Estratto della fonte:

Scrittura creativa per la Cittadinanza e la Legalità

La Staffetta di Scrittura Creativa BIMED: un viaggio tra legalità, cittadinanza ed empatia

In occasione della manifestazione conclusiva dell’anno scolastico, la prof.ssa Antonietta Bordone, in qualità di referente, ha presentato alla comunità scolastica il percorso svolto nell’ambito della Staffetta di Scrittura Creativa per la Cittadinanza e la Legalità, iniziativa promossa dalla BIMED. La nostra scuola aderisce a questo importante progetto dal 2015, riconoscendone il grande valore educativo e formativo. Si tratta di un innovativo progetto di scrittura collettiva “a 10.000 mani” che unisce scuole provenienti da tutta Italia e dall’estero. In questa edizione hanno aderito al progetto le classi 1C 1D 1E e 2C. La Staffetta accompagna il processo di apprendimento degli alunni da ottobre a maggio attraverso la presentazione di un incipit donato da autori di rilievo del panorama letterario contemporaneo, tra cui Gek Tessaro, Sara Magnoli e Alessandro D’Avenia. Guidati dai docenti, gli studenti analizzano il testo iniziale e contribuiscono alla costruzione di una storia condivisa che coinvolge dieci scuole. La prima classe scrive il capitolo iniziale e passa il “testimone” alle classi successive, che sviluppano la trama fino alla stesura del capitolo conclusivo. Un percorso che valorizza la scrittura come strumento di espressione, confronto e crescita. Particolarmente significativo è stato il tema affrontato quest’anno dalle classi della scuola secondaria di primo grado: il bullismo. Un fenomeno complesso e attuale che ha offerto agli studenti l’opportunità di riflettere in profondità sulle sue cause e sulle sue conseguenze, imparando a guardare oltre le apparenze. Attraverso il confronto, la lettura e la scrittura creativa, i ragazzi hanno maturato una consapevolezza importante: il bullismo non è una dimostrazione di forza, ma spesso il sintomo di un vuoto interiore e di un disagio profondo. Le loro riflessioni sono andate dritte al cuore del problema, riconoscendo che dietro comportamenti aggressivi e prepotenti si nascondono talvolta fragilità, sofferenze e rabbia inespressa. Il messaggio emerso dal lavoro svolto è forte e significativo: ciascuno può fare la differenza nel costruire un ambiente più inclusivo e rispettoso. L’indifferenza, infatti, è spesso il primo complice di ogni forma di prevaricazione, mentre la partecipazione, il dialogo e la vicinanza agli altri rappresentano strumenti concreti per prevenire e contrastare il bullismo.

Un sincero ringraziamento va inoltre alle docenti che hanno partecipato attivamente al progetto, collaborando con entusiasmo e professionalità in tutte le fasi del percorso. Il loro contributo ha permesso di sviluppare un significativo coinvolgimento interdisciplinare, integrando competenze e contenuti di diverse discipline e favorendo così una visione più ampia e consapevole degli apprendimenti. Grazie al loro impegno, gli studenti hanno potuto vivere un'esperienza educativa innovativa, stimolante e profondamente coinvolgente.

Dati estratti:
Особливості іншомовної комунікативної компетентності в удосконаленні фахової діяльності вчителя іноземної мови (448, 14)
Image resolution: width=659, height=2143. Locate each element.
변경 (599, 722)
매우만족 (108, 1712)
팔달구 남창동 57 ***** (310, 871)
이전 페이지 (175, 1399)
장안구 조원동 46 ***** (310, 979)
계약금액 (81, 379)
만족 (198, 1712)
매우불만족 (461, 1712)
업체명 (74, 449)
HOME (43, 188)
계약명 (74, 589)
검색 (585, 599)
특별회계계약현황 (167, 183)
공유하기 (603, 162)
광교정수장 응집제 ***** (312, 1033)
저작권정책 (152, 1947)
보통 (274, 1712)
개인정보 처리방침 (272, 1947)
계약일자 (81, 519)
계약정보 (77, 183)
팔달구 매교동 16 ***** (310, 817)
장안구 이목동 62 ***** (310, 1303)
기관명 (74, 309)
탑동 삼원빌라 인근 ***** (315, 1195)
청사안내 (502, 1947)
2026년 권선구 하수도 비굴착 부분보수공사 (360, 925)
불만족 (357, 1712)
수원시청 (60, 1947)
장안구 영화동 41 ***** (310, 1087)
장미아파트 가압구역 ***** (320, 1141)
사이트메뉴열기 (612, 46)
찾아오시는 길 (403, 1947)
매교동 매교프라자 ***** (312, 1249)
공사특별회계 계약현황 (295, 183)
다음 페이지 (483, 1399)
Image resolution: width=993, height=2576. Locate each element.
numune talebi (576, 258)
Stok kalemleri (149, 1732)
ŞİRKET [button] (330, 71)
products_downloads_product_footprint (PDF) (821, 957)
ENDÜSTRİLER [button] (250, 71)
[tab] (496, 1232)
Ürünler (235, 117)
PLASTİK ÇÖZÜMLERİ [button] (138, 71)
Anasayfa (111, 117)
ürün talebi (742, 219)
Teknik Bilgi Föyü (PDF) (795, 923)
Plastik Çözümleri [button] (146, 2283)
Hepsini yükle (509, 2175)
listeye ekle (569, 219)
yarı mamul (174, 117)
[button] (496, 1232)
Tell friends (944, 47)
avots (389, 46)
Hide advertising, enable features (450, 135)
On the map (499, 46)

Attività:
Traduci in inglese questa frase dell'articolo sulla Staffetta di Scrittura Creativa: "La nostra scuola aderisce a questo importante progetto dal 2015, riconoscendone il grande valore educativo e formativo."

Risultato dell'esercizio:
Our school has taken part in this important project since 2015, recognizing its great educational and formative value.